Give again, word for word, every line in the entries below from the line with "Acepto recibir información" up to and including the line with "El Combarbalino (144, 902)", and no other line.

Material to process:
+--

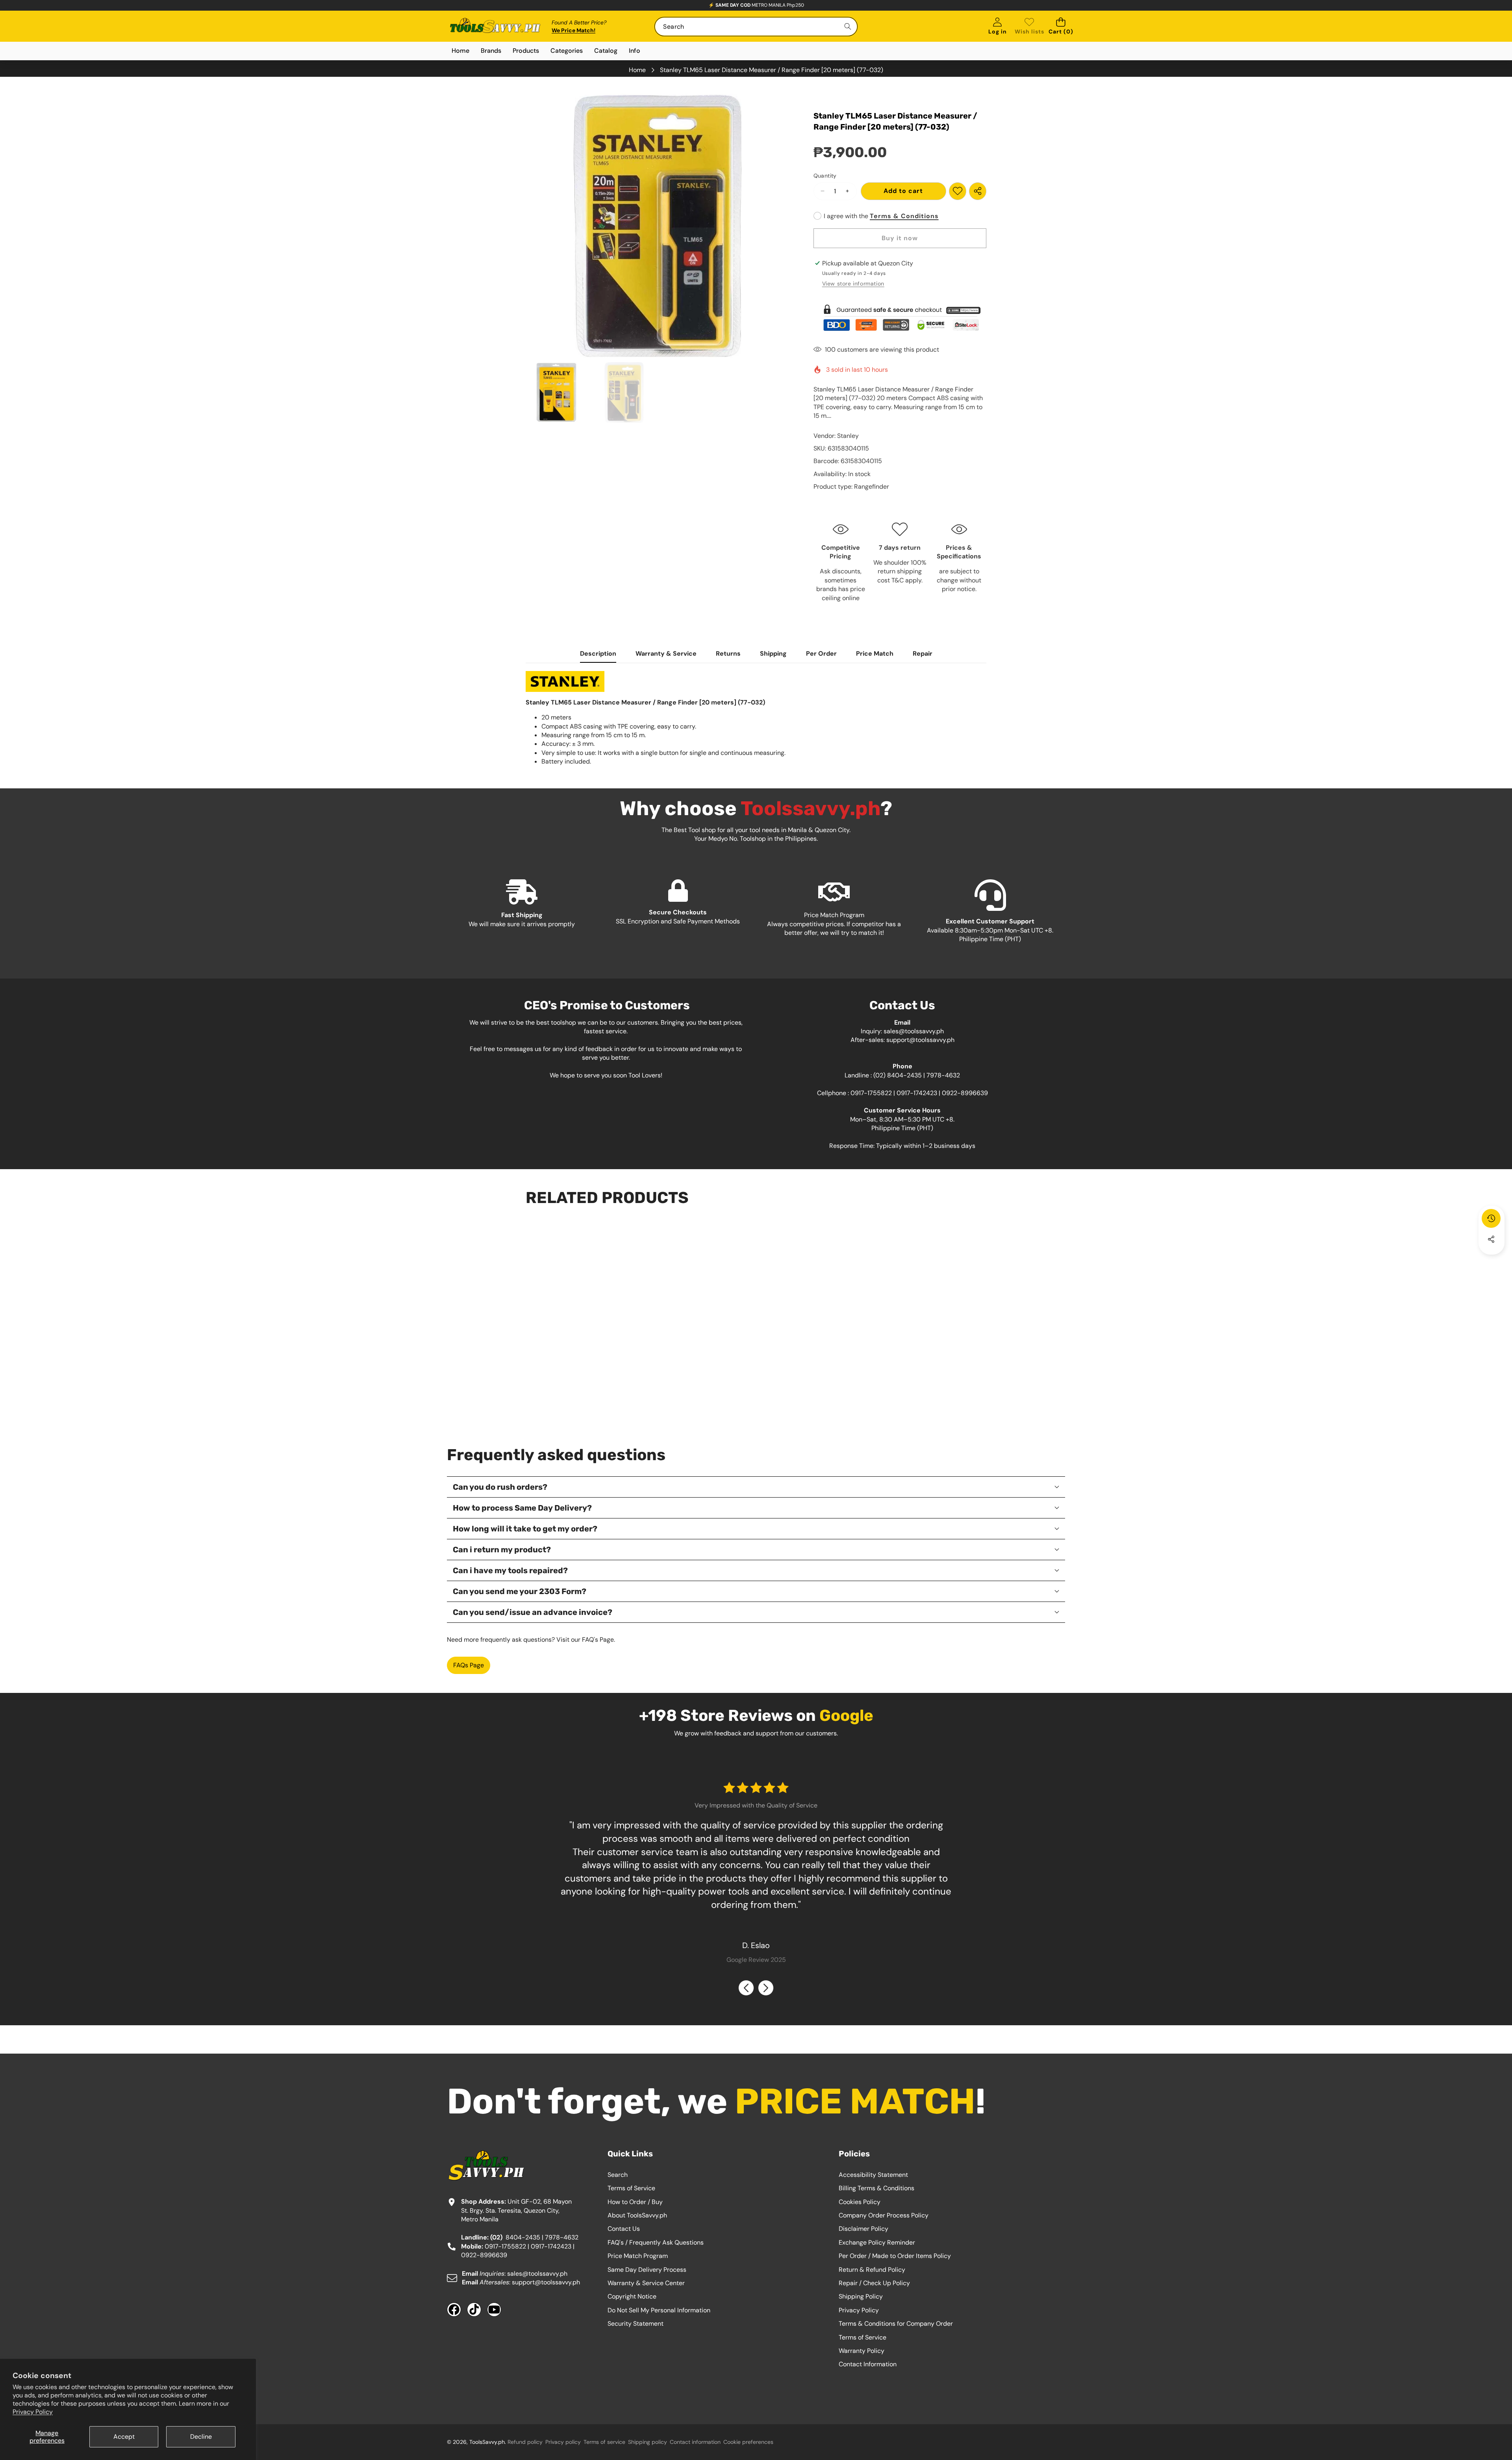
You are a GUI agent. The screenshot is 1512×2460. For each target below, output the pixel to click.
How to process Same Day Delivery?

+--

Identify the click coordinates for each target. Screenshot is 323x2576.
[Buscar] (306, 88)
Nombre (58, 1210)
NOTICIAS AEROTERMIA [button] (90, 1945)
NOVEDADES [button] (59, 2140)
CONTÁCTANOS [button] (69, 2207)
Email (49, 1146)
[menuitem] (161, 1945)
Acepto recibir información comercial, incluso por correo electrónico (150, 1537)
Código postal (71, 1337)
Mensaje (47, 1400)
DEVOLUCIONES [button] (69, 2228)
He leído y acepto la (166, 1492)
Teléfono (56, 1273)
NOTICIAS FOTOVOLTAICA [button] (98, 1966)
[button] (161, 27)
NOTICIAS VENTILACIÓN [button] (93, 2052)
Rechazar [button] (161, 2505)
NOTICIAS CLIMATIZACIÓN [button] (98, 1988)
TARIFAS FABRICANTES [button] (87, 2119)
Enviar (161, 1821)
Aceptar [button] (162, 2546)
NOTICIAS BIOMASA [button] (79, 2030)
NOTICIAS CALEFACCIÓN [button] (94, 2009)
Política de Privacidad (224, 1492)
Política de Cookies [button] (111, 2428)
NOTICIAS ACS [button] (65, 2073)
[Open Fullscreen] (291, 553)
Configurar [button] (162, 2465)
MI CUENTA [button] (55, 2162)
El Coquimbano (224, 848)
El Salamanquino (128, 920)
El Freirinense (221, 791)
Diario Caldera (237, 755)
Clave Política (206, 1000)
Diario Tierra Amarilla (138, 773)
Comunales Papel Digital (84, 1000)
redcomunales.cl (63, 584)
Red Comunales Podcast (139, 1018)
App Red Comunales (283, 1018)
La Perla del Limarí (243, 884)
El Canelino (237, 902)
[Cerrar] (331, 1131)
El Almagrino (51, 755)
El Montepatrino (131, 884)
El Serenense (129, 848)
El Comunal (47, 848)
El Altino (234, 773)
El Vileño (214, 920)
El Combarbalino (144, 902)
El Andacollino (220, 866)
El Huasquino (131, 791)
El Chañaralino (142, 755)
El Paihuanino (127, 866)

+--

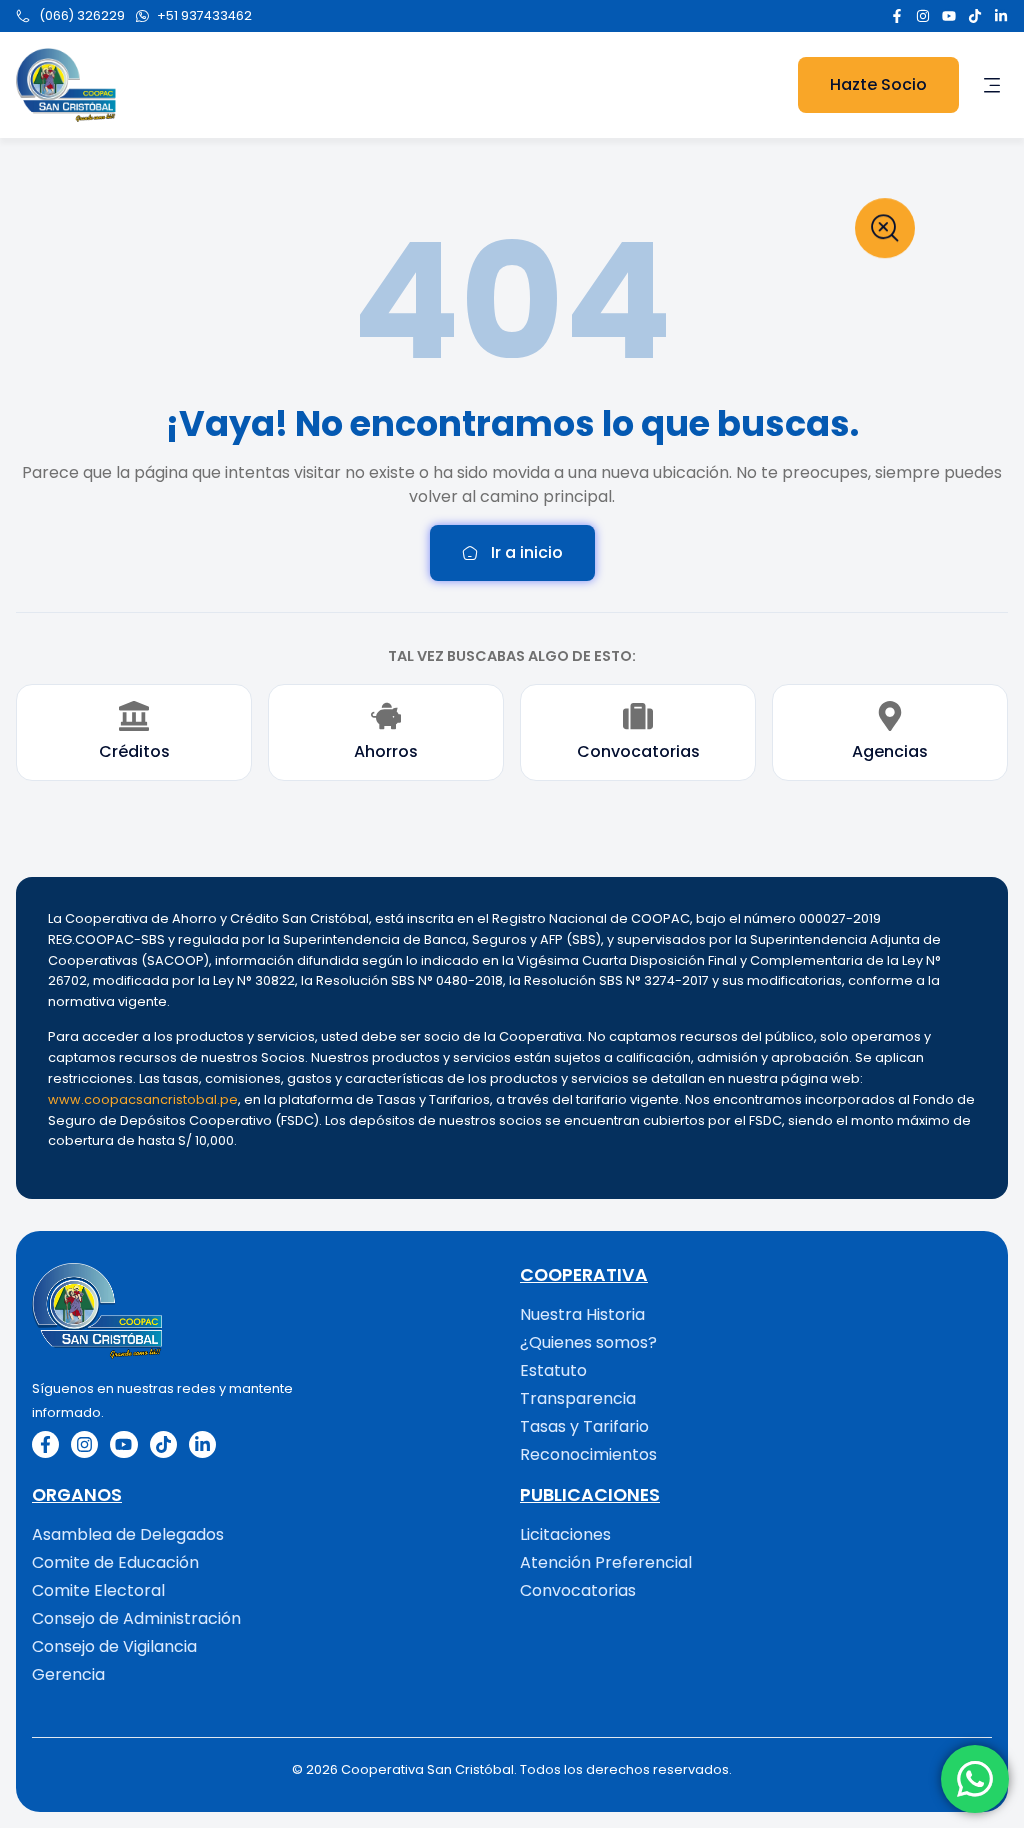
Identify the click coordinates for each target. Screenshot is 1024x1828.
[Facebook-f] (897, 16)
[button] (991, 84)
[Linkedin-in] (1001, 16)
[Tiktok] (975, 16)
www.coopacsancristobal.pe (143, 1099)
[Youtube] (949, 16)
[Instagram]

+--

Written solution:
Acepto recibir información comercial, incluso por correo electrónico (150, 1537)
Código postal (71, 1337)
Mensaje (47, 1400)
DEVOLUCIONES [button] (69, 2228)
He leído y acepto la (166, 1492)
Teléfono (56, 1273)
NOTICIAS FOTOVOLTAICA [button] (98, 1966)
[button] (161, 27)
NOTICIAS VENTILACIÓN [button] (93, 2052)
Rechazar [button] (161, 2505)
NOTICIAS CLIMATIZACIÓN [button] (98, 1988)
TARIFAS FABRICANTES [button] (87, 2119)
Enviar (161, 1821)
Aceptar [button] (162, 2546)
NOTICIAS BIOMASA [button] (79, 2030)
NOTICIAS CALEFACCIÓN [button] (94, 2009)
Política de Privacidad (224, 1492)
Política de Cookies [button] (111, 2428)
NOTICIAS ACS [button] (65, 2073)
[Open Fullscreen] (291, 553)
Configurar [button] (162, 2465)
MI CUENTA [button] (55, 2162)
El Coquimbano (224, 848)
El Salamanquino (128, 920)
El Freirinense (221, 791)
Diario Caldera (237, 755)
Clave Política (206, 1000)
Diario Tierra Amarilla (138, 773)
Comunales Papel Digital (84, 1000)
redcomunales.cl (63, 584)
Red Comunales Podcast (139, 1018)
App Red Comunales (283, 1018)
La Perla del Limarí (243, 884)
El Canelino (237, 902)
[Cerrar] (331, 1131)
El Almagrino (51, 755)
El Montepatrino (131, 884)
El Serenense (129, 848)
El Comunal (47, 848)
El Altino (234, 773)
El Vileño (214, 920)
El Combarbalino (144, 902)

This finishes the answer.